それに対して、ウクライナの攻撃は戦車やヘリコプターや戦闘機など、限られた戦果でしかない。
これらの惨状と戦果は、スマホだけで撮影・編集され、YouTubeにアップすることができ、これが世界に対して、世論をウクライナ寄りにする効果があった。
また、ロシア軍やロシアの人々がYouTubeにアクセスできれば、戦意を喪失させるにも役立つのだと思う。
Googleがロシアでのオペレーションを辞めてしまったのが残念である。
飛べない500機以上の航空機を没収
今週ロシアは、ロシアの航空機会社がリースしている飛行機をリース会社が返還を求めるには、ロシア政府の許可がいるという法律を成立させた。

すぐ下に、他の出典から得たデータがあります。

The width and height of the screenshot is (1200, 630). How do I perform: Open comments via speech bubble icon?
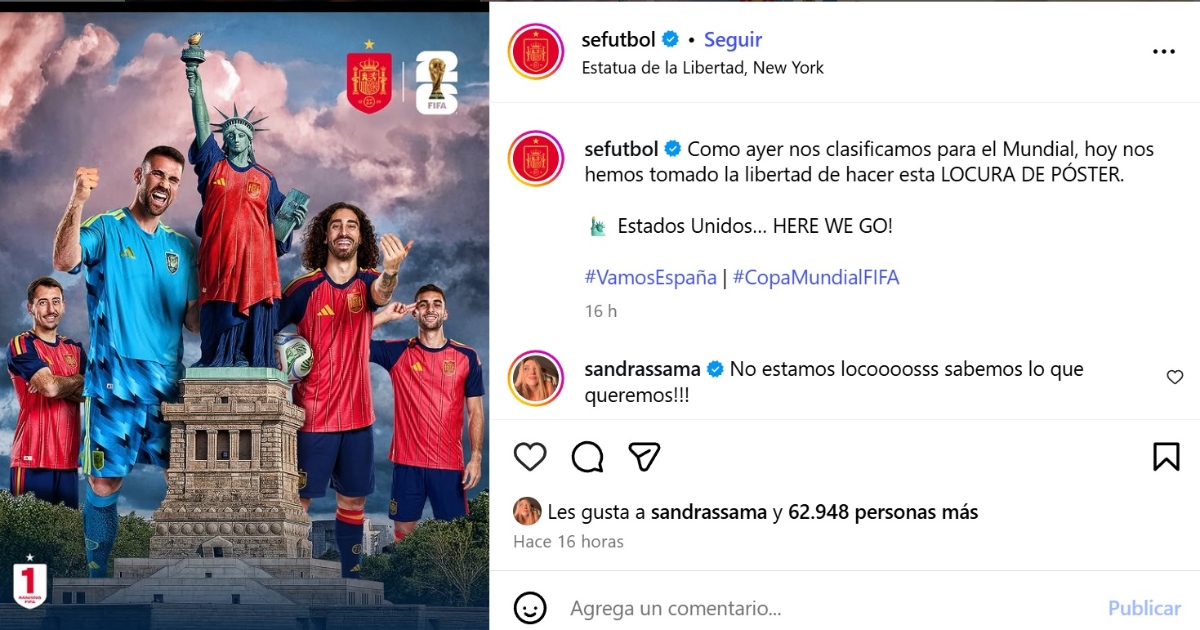click(x=587, y=457)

結果、500機から900機のロシアの航空会社が海外からリースされている100億ドルから200億ドル分の飛行機の返還をリース会社が要求するのが難しくなったと報道されている。
この法律は、西側の経済制裁の一環で、リース会社がロシアの航空会社との契約を破棄し、海外にある機体をすべて差し押さえてしまったことに対する、プーチン大統領の対抗策である。海外にある機体は、ロシアに持ってくることができなくても、ロシア国内にあるものは、そのまま没収してしまおうという作戦である。
問題は、ボーイングもエアバスも飛行機が飛ぶのに必要な部品・消耗品の供給を止めているので、ロシアにあるボーイングとエアバス製の飛行機が飛べなくなるのは時間の問題であることだ。
Next: ガス代のルーブル支払い程度では「ルーブル安」は止められない
ガス代のルーブル支払いに意味はない
ドイツ・インド・中国の、ロシアに対しての「弱腰さ」が目立っている。
ドイツは、天然ガスの供給をロシアから受けなければ、停電が起こってしまうので、天然ガスを買わなくすることができないと判断している。
その支払いをロシア側がルーブルでしろと言ってきたというのに対して、ドイツは断ったというのがニュースになっている。私から見るとこれは、これこそ50歩100歩で、たいした違いはない。
ロシアは、外貨も必要なので、ユーロやドルが手に入るならば、ありがたい話である。もし、本当にルーブルでの支払いをプーチン大統領が要求したとしたら、プーチン大統領は、金融がわかっていない。一時的にルーブルの下落を止めようという考えだろうが、ドイツのガス購入代金ぐらいのルーブルに対する需要がルーブル安を止められるわけがない。
我々の問題は、世界のマスコミがこのことが分かっていないことである。すなわち、ルーブルでしか支払いを認めないとロシアが言ってから、どんどんエネルギー価格が上昇しているのだ。
もしかしたら、プーチン大統領は、金融学的にはインパクトが少なくとも、ルーブルで払えと言えば、エネルギー価格が高騰することを見込んでいたのかもしれない。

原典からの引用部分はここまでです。